In Load Monitor, the Metric Fetcher Manager is responsible for coordinating all the sampling tasks: the Metric Sampling Task, the Bootstrap Task, and the Linear Model Training Task.
Each sampling task is carried out by a configured number of Metric Fetcher threads. Each Metric Fetcher thread uses a pluggable Metric Sampler to fetch samples. Each Metric Fetcher is assigned with a few partitions in the cluster to get the samples. The metric samples are organized by the Metric Sample Aggregator that puts each metric sample into a workload snapshot according to the timestamp of a metric sample.
The cluster workload model is the primary output of the Load Monitor.
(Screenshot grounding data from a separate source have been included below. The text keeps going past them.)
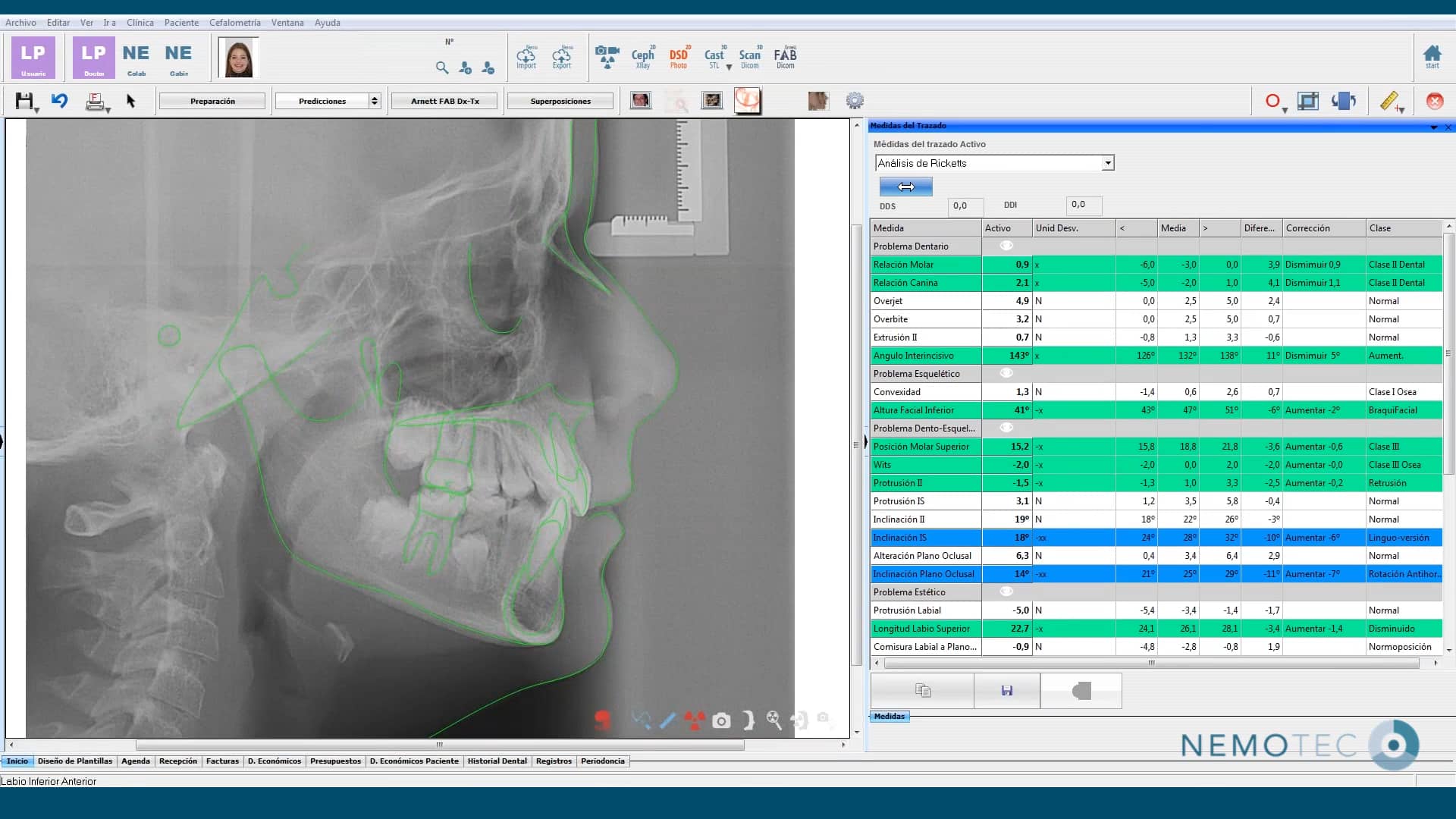
Task: Click the undo arrow icon
Action: pyautogui.click(x=59, y=101)

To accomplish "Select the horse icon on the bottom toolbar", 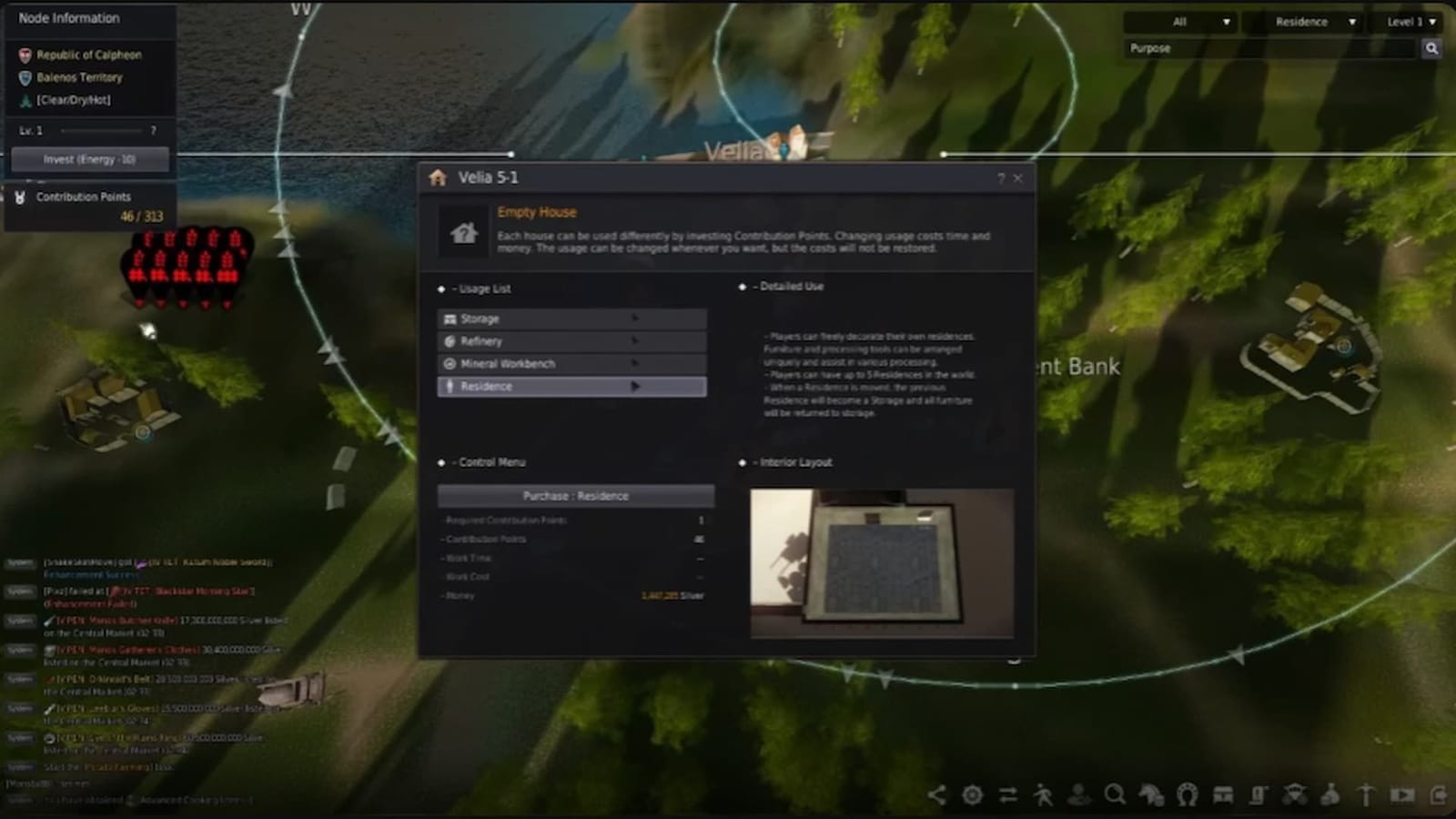I will [x=1149, y=794].
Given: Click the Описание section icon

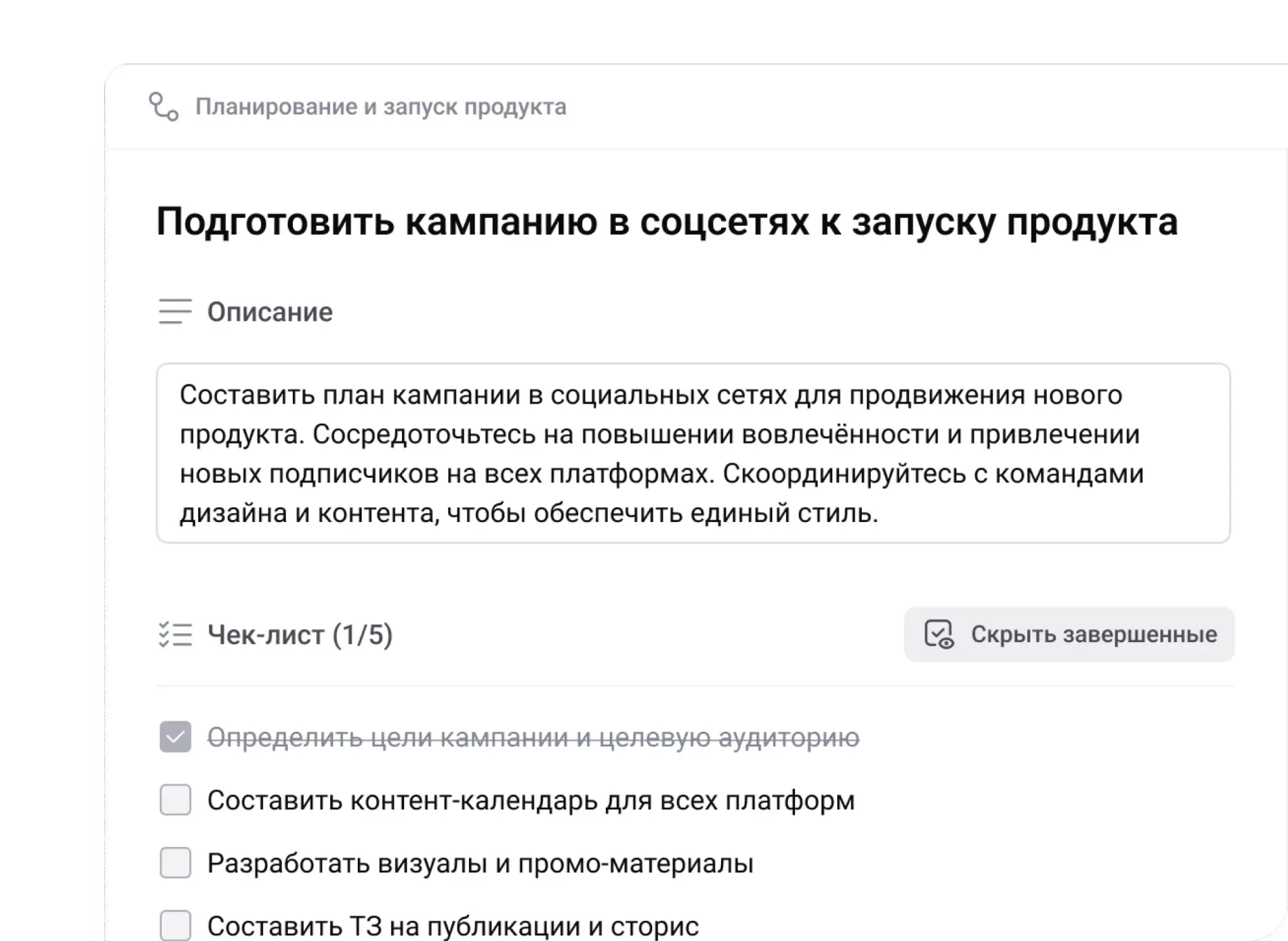Looking at the screenshot, I should click(x=174, y=312).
The cluster workload model reflects the current replica assignment of the cluster and provides interfaces to move partitions or replicas. These interfaces are used by the Analyzer to generate optimization solutions.
The Sample Store stores the metric and training samples for future use.
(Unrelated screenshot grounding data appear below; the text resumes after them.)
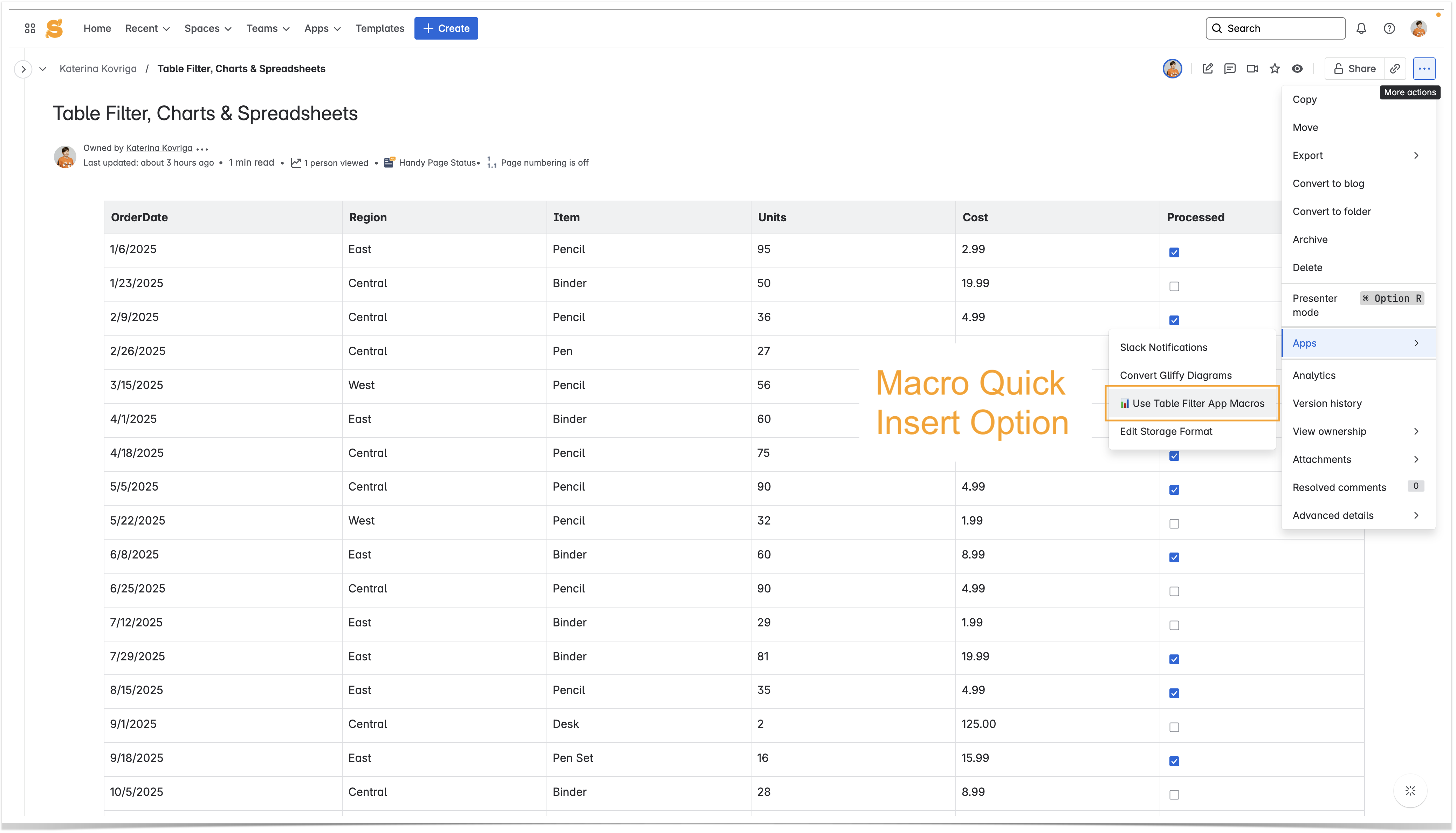The image size is (1456, 833).
Task: Click the watch eye icon
Action: tap(1297, 69)
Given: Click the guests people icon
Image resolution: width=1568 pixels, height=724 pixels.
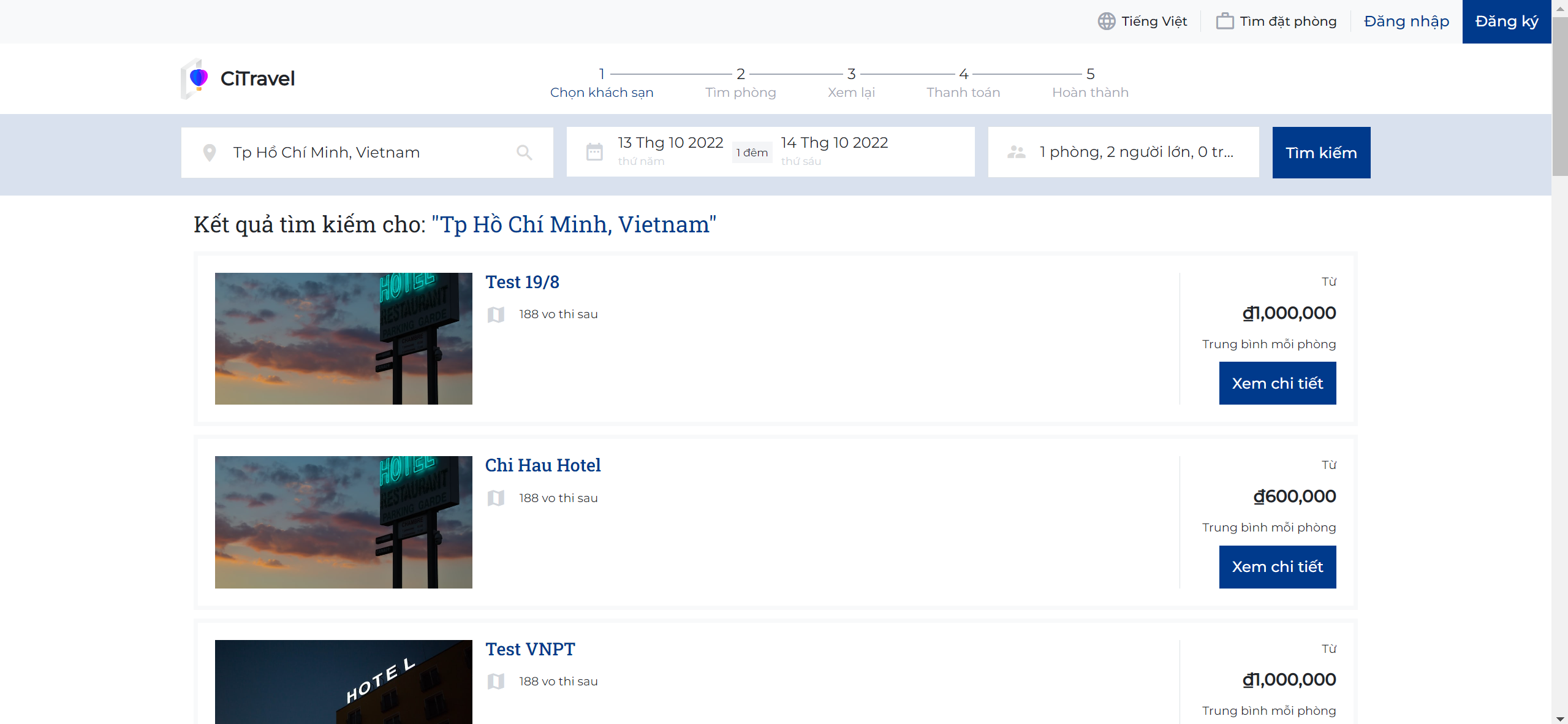Looking at the screenshot, I should (x=1016, y=152).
With the metric sampler, you can deploy Cruise Control to various environments and work with the existing metric system.
Cruise Control Metrics Reporter produces raw metrics directly to a Kafka topic by
CruiseControlMetricsReporter
. Then these metrics are fetched by Cruise Control
and metric samples are created and stored back to Kafka. The samples are used as the building
blocks of cluster models.
How Cruise Control self-healing works
The Anomaly detector is responsible for the self-healing feature of Cruise Control. When self-healing is enabled in Cruise Control, the detected anomalies can trigger the attempt to automatically fix certain types of failure such as broker failure, disk failure, goal violations and other anomalies.
- Broker failures
- The anomaly is detected when a non-empty broker crashes or when a broker is removed from a cluster. This results in offline replicas and under-replicated partitions.
- Goal violations
- The anomaly is detected when an optimization goal is violated.
- Disk failure
- The anomaly is detected when one of the non-empty disks dies.
- Slow broker
- The anomaly is detected when based on the configured thresholds, a broker is identified as a slow broker.
- Topic replication factor
- The anomaly is detected when a topic partition does not have the desired replication factor.